Answer-Ready: Unsloth is an open-source LLM fine-tuning library that achieves 2x speed and 80% VRAM reduction with no accuracy loss. Supports Llama, Mistral, Gemma, Qwen, and Phi models. Fine-tune 70B models on a single GPU. 25k+ GitHub stars.

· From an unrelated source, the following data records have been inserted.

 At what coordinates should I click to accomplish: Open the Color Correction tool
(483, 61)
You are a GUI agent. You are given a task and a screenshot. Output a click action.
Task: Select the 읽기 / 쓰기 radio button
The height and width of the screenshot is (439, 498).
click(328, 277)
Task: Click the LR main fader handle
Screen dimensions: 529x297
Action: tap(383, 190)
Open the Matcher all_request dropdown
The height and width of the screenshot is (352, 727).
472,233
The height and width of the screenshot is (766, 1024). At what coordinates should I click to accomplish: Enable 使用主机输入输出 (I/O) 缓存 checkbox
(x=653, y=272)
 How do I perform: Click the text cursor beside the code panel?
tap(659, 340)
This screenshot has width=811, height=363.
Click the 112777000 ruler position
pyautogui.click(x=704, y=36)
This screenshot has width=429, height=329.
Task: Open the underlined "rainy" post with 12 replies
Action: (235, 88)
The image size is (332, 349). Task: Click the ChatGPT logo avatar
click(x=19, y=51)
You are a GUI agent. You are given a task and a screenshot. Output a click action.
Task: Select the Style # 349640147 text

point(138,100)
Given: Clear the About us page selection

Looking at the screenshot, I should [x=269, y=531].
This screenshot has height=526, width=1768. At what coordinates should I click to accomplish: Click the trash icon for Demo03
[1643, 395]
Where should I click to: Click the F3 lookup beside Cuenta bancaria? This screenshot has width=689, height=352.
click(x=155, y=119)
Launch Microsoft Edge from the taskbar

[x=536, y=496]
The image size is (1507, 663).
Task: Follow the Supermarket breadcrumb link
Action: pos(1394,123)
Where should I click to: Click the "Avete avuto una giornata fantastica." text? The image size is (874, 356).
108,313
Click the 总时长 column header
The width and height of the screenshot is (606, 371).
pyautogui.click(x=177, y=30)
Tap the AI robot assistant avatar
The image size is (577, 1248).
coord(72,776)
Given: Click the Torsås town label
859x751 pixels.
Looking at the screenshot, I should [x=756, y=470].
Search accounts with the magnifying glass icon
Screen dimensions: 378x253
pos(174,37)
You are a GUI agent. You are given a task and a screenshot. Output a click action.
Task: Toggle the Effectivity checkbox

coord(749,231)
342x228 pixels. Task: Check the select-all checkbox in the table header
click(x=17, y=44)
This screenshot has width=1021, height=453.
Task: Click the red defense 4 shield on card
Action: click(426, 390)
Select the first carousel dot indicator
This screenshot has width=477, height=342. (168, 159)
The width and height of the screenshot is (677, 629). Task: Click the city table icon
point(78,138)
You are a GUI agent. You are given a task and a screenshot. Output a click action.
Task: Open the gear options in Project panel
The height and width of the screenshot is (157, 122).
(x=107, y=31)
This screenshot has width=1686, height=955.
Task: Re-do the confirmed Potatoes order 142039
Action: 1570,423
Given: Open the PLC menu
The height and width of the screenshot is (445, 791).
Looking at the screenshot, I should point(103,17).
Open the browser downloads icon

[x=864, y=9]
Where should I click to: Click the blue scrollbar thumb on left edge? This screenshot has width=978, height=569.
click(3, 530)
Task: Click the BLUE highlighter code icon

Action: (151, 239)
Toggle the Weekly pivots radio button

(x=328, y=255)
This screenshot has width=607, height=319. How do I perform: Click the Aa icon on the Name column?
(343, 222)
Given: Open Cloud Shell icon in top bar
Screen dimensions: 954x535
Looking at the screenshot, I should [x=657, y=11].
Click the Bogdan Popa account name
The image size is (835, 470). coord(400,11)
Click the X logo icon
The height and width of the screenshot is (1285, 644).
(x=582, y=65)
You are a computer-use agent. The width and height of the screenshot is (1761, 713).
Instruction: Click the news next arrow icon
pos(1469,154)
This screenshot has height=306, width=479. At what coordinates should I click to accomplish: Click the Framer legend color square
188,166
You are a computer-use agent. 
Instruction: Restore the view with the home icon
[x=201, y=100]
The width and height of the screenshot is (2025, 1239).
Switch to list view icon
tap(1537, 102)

Best for: ML engineers fine-tuning open-source LLMs with limited GPU resources. Works with: Llama 3, Mistral, Gemma 2, Qwen 2.5, Phi-3. Setup time: Under 5 minutes.
Core Features
1. 2x Faster Training
Custom Triton kernels optimize attention, RoPE, and cross-entropy:
Standard fine-tuning: 8 hours on A100
Unsloth fine-tuning: 4 hours on A100 (same accuracy)2. 80% Less VRAM
| Model | Standard | Unsloth |
|---|---|---|
| Llama 3 8B | 24GB | 6GB |
| Llama 3 70B | 160GB | 48GB |
| Mistral 7B | 20GB | 5GB |
3. Full Training Pipeline
from unsloth import FastLanguageModel
from trl import SFTTrainer
from datasets import load_dataset
# Load model
model, tokenizer = FastLanguageModel.from_pretrained(
"unsloth/Llama-3.3-8B-Instruct-bnb-4bit",
max_seq_length=2048,
load_in_4bit=True,
)
# Add LoRA adapters
model = FastLanguageModel.get_peft_model(model, r=16, lora_alpha=16)
# Train
dataset = load_dataset("your-dataset")
trainer = SFTTrainer(
model=model,
train_dataset=dataset,
max_seq_length=2048,
dataset_text_field="text",
)
trainer.train()
# Save
model.save_pretrained("my-finetuned-model")4. Export Formats
# Save as GGUF for Ollama
model.save_pretrained_gguf("model", tokenizer, quantization_method="q4_k_m")
# Save merged 16-bit
model.save_pretrained_merged("model-merged", tokenizer)
# Push to Hugging Face
model.push_to_hub("username/my-model")5. Supported Models
| Model Family | Sizes |
|---|---|
| Llama 3/3.1/3.3 | 1B, 3B, 8B, 70B |
| Mistral/Mixtral | 7B, 8x7B |
| Gemma 2 | 2B, 9B, 27B |
| Qwen 2.5 | 0.5B-72B |
| Phi-3/3.5 | 3.8B, 14B |
Google Colab
Free notebook to fine-tune on Colab's T4 GPU:
- Llama 3 8B fine-tuning in 30 minutes
- Uses only 7GB VRAM (fits T4's 15GB)
FAQ
Q: Does it affect model quality? A: No, Unsloth produces mathematically identical results. The speedup comes from kernel optimization, not approximation.
Q: Can I use it for full fine-tuning (not LoRA)? A: Yes, but LoRA with Unsloth gives the best speed/memory ratio.
Q: Does it work on consumer GPUs? A: Yes, fine-tune 8B models on RTX 3060 (12GB) or even Google Colab T4.